**Text:**
Latest revision as of 18:43, 21 February 2009

How to connect to a VNC session through a tunnel using putty

Create a session profile

Use the IP address of the remote computer you are connecting to. The ssh port is 22 by default.

Putty1.JPG


Enable compression to make the session faster

Putty2.JPG


Setup the tunnel options

VNC uses a 'display number' which, when added to 5900, yields the port number used by the VNC server.

The default VNC display number on single-users systems (such as Mac OSX, Windows, and Linux when mirror the local X Window session remotely) is 0, so the VNC server port on is 5900. On Linux systems where additional displays are started, the display number will start at 1 and increase with each server started, yielding port numbers of 5901, 5902, 5903, and so forth. The 'destination' port configured in the screen below should be 127.0.0.1:X where X is the VNC server port number.

The source port is any free and open port on your local machine. The 'local' radio button should be selected. Click add, go back to sessions and save the session for next time. Then login to the remote SSH server as you normal would with your userid and password:

Putty3.JPG

Launch vncviewer

Using a vnc client such as TightVNC, select locahost:50005 (or whatever local port you use):

Vnc1.JPG


You will need the VNC server password, naturally. You'll need to ask someone who knows what it is!

**The exercise:**
Resume the guide on tunneling a VNC session through PuTTY, picking up after its final sentence.

**Data rows:**
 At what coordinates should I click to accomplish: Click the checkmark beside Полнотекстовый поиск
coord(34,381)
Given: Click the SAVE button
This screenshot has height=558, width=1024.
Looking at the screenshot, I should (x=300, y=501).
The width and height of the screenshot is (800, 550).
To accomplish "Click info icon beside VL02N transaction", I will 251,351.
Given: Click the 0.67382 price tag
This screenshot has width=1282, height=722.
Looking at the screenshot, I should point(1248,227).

---

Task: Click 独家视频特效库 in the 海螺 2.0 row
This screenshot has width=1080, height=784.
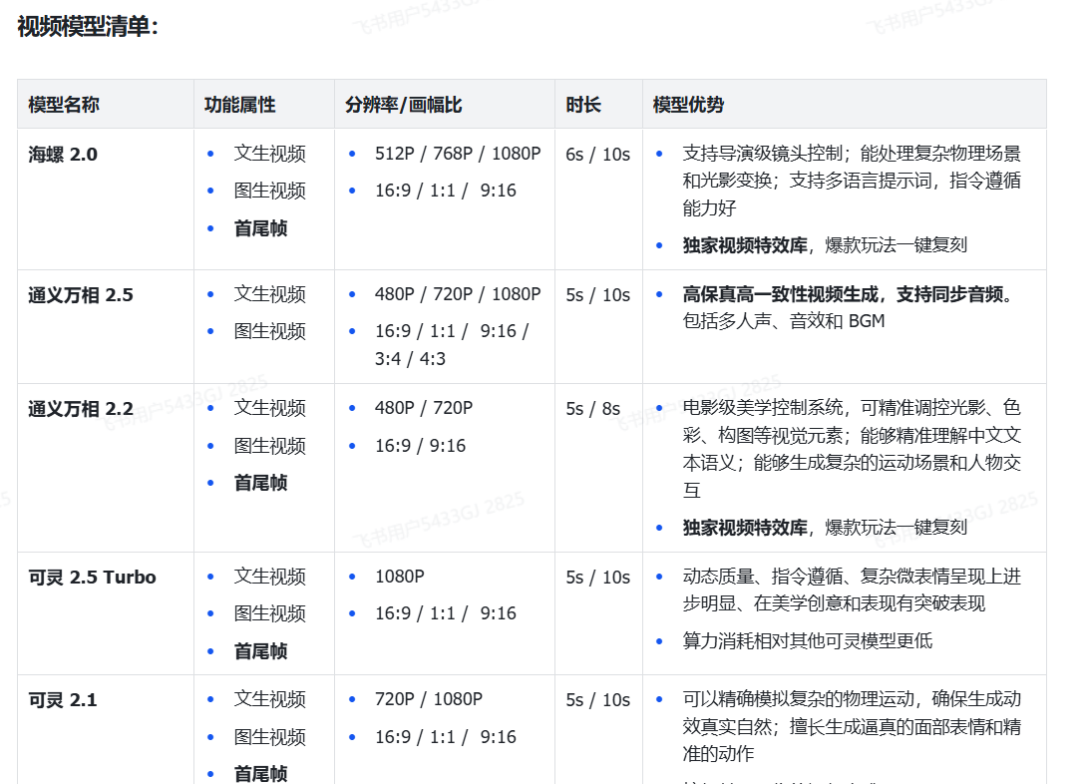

**Task output:**
Getting the VNC Viewer to Set Up the Tunnel

Many of the vncviewer programs know how to set up an ssh tunnel automatically. You can use the -via option to enable this from the command line:

vncviewer -via username@142.204.133.122 localhost:0

This instructs vncviewer to set up an ssh tunnel to the account username on the specified host, and then to connect the VNC server for display 0 on localhost (from the point of view of the far end of the connection, i.e., 142.204.133.122 in this case).

In order for this to work successfully, ssh must be installed on the same system as vncviewer, and it should be called "ssh" (as exists in OSX and Linux systems, and in mozilla-build on Windows). If you're using putty, copy or rename it to ssh.exe, or use the VNC_VIA_CMD environment variable to specify the ssh command name (see the vncviewer documentation for details).